──────── Input for this task

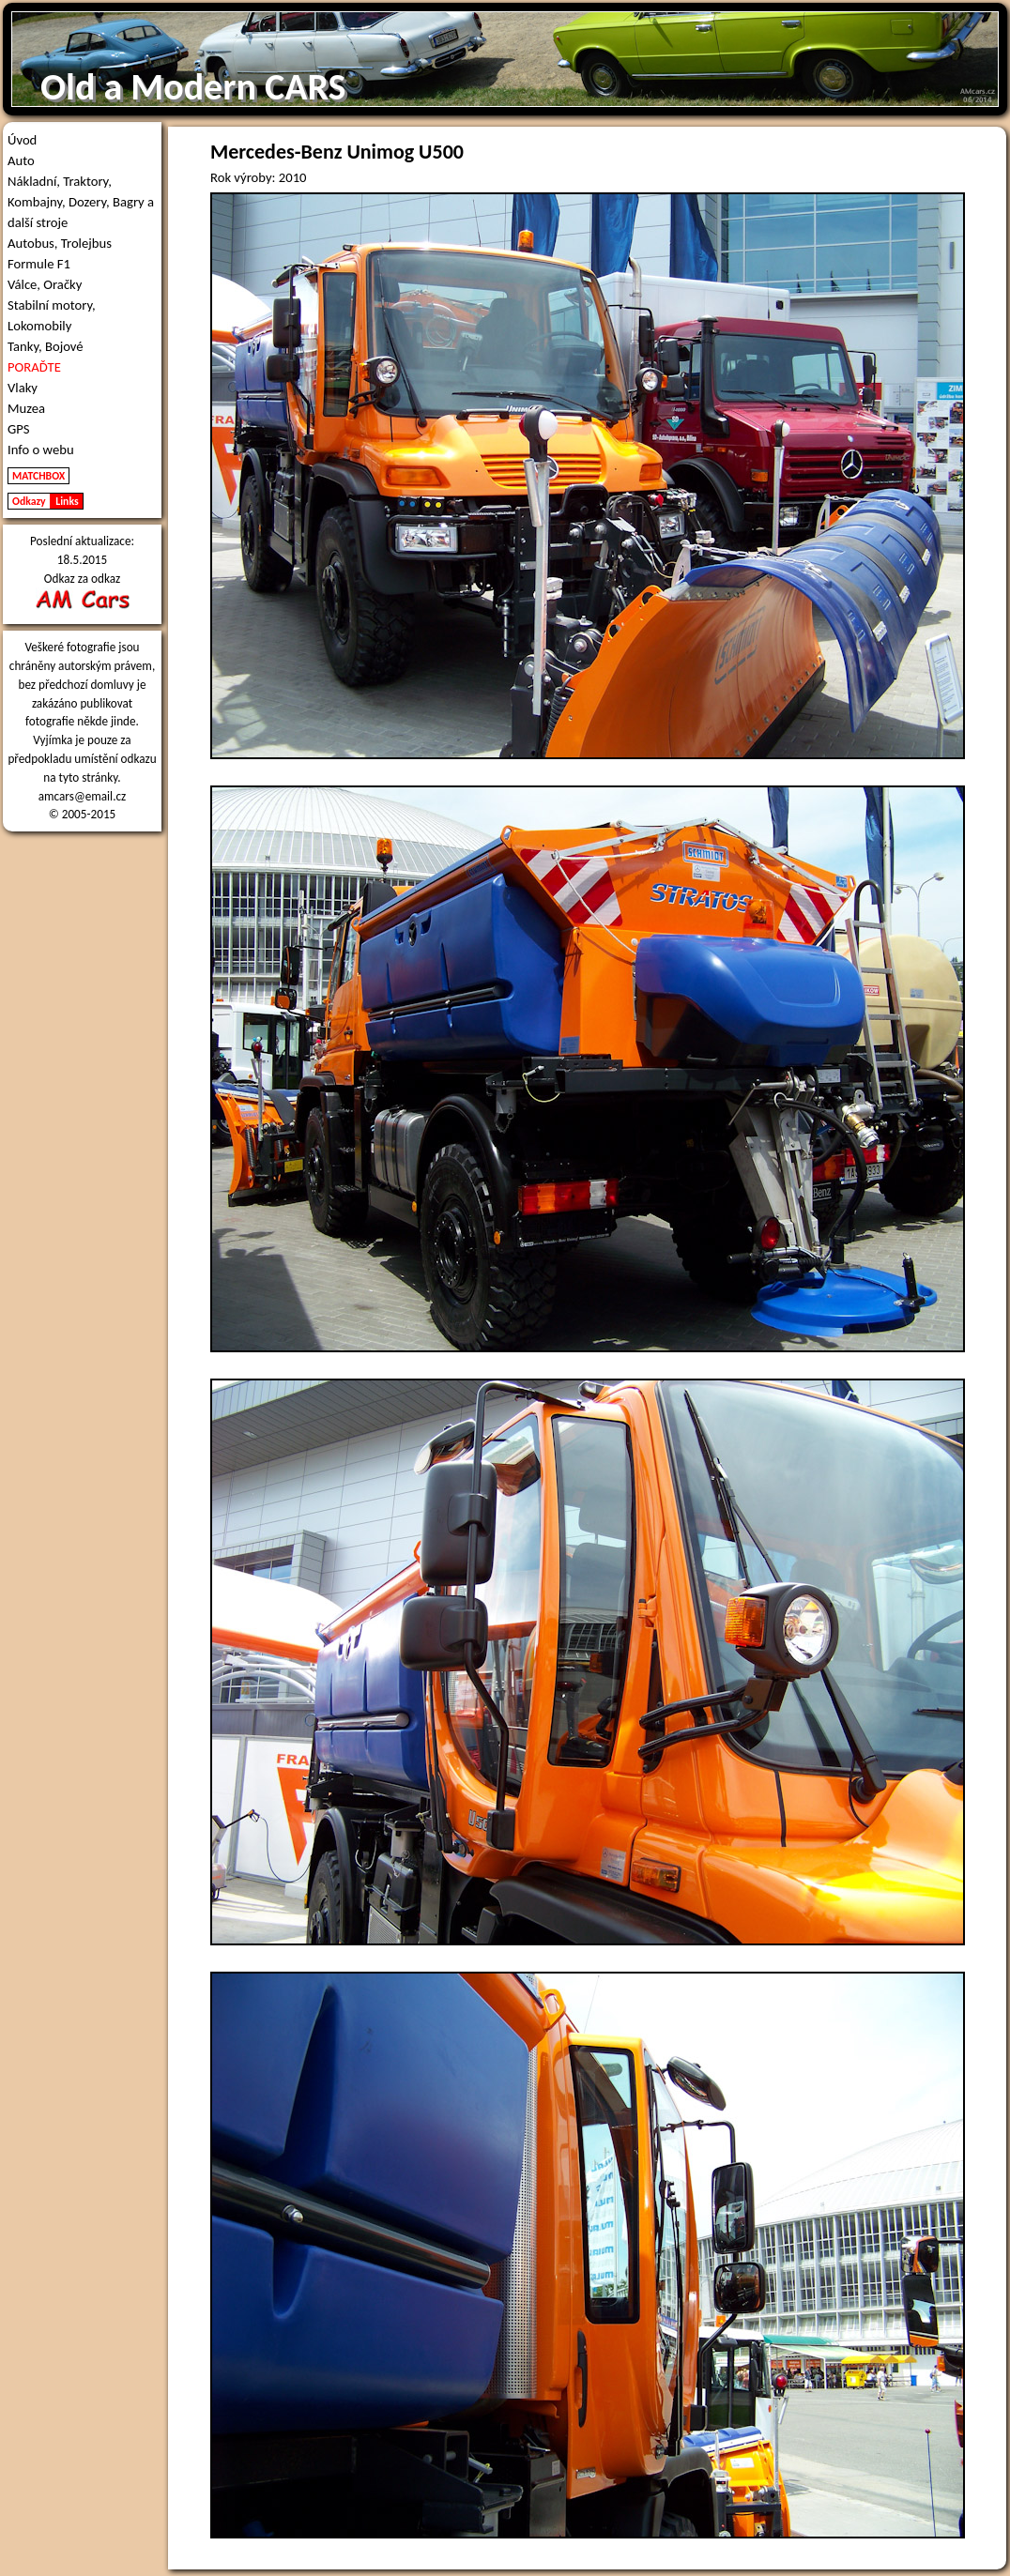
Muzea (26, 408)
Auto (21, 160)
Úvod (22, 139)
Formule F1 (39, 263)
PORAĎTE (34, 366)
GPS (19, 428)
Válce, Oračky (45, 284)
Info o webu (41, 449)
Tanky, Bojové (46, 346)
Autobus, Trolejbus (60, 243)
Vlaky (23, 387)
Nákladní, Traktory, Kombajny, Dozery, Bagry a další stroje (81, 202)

────────────────
──────── Input for this task

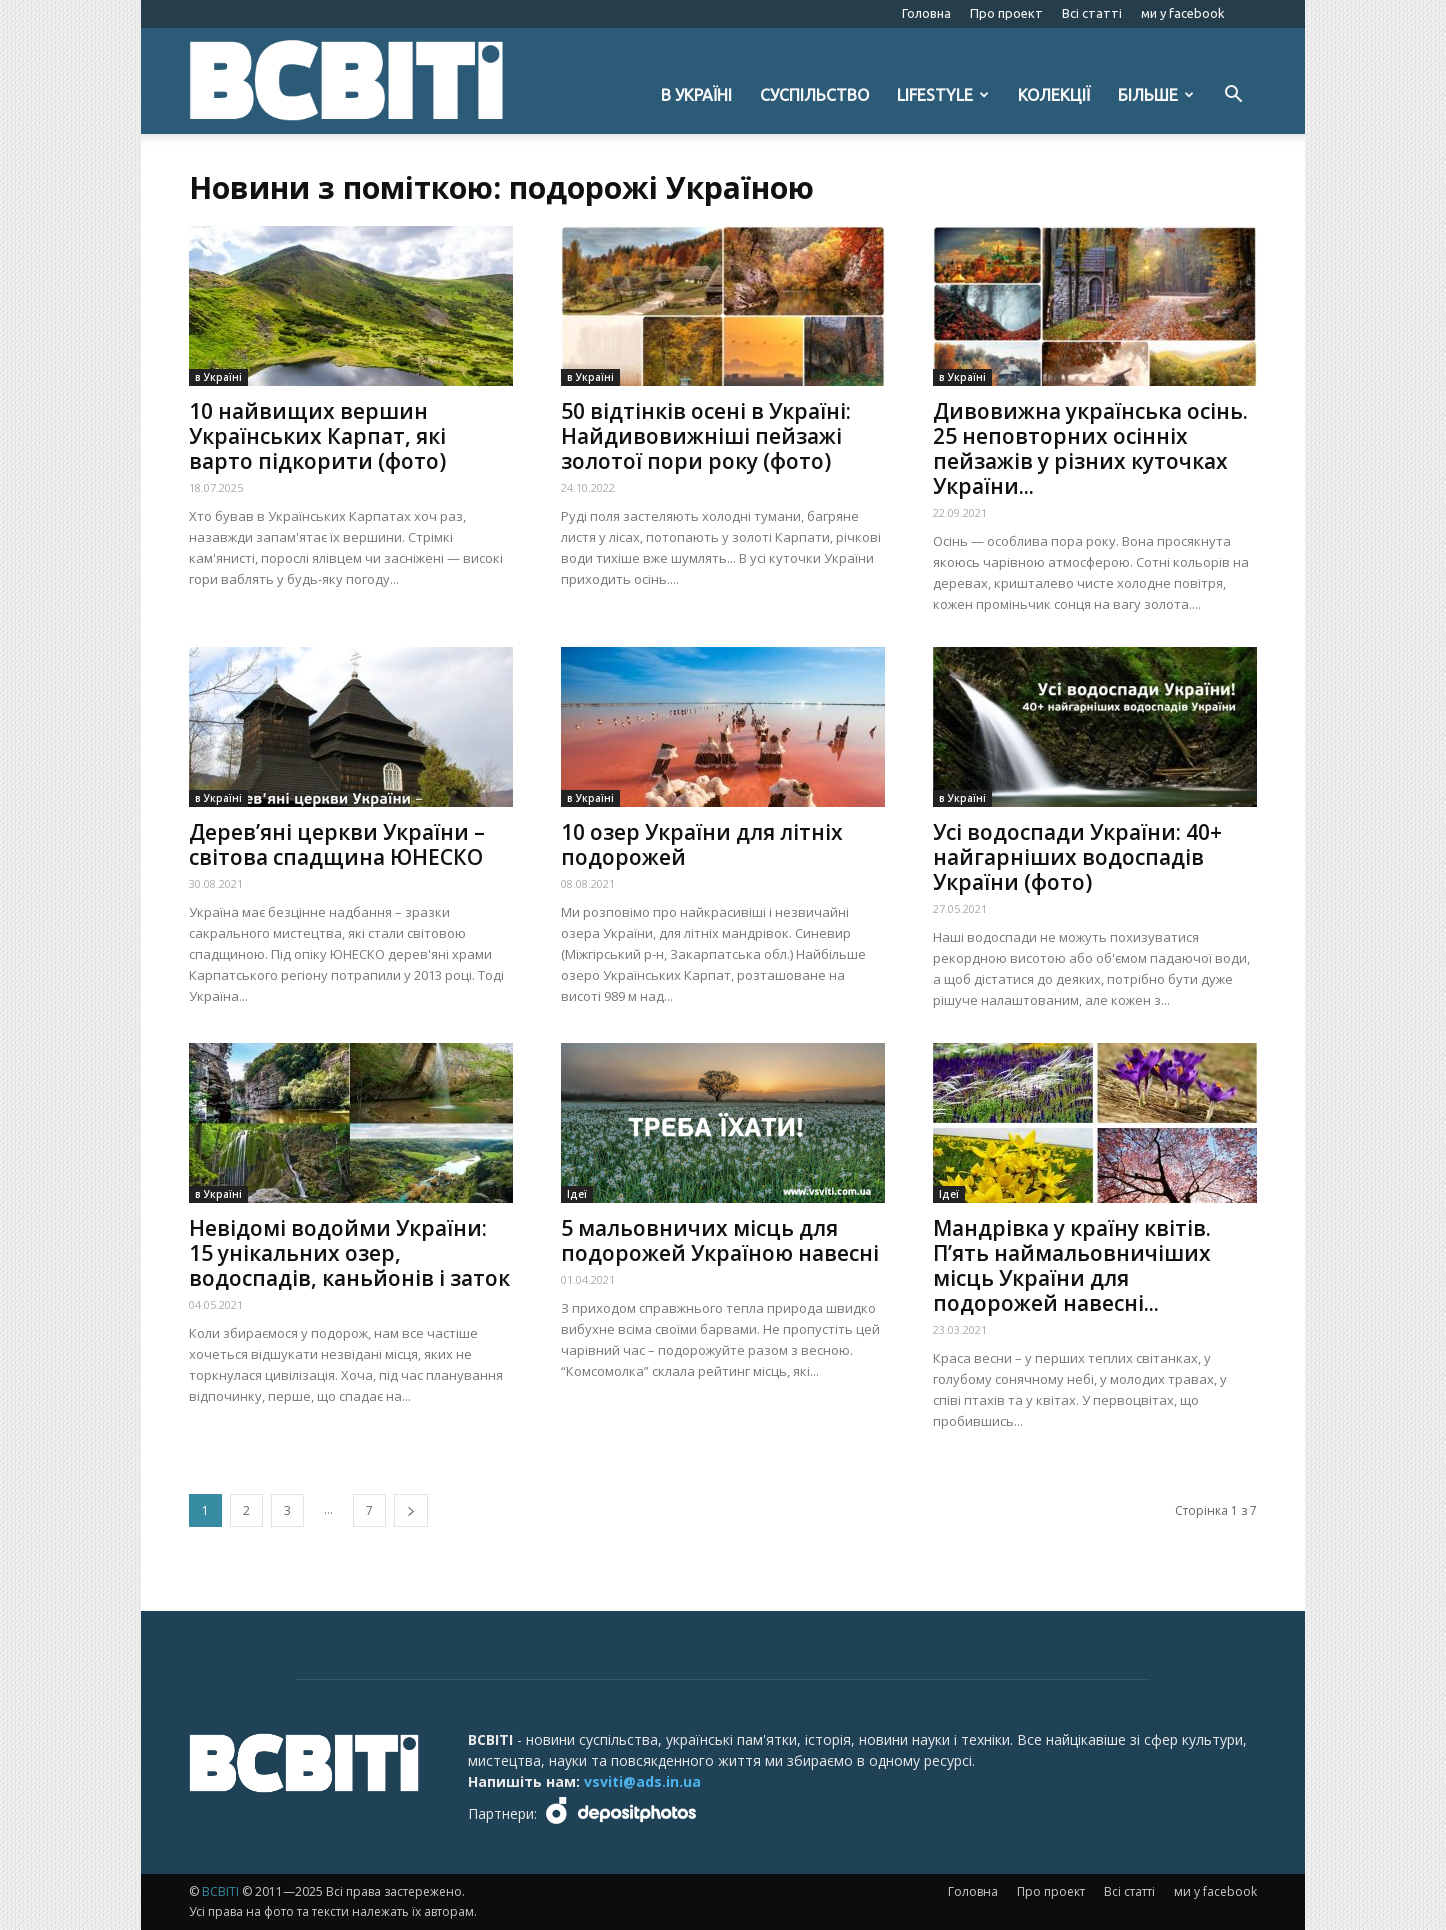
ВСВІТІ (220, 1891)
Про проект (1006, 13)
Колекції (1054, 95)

────────────────

### Challenge
Copy out the part of the records that opens with the line containing "PORAĎTE (34, 366)" and closes with the line containing "Vlaky (23, 387)", both lines included, writing each line in full. Shift every coordinate in these lines by adding 65 to each number.

### Correct answer
PORAĎTE (99, 431)
GPS (84, 493)
Válce, Oračky (110, 349)
Info o webu (106, 514)
Tanky, Bojové (111, 411)
Autobus, Trolejbus (125, 308)
Vlaky (88, 452)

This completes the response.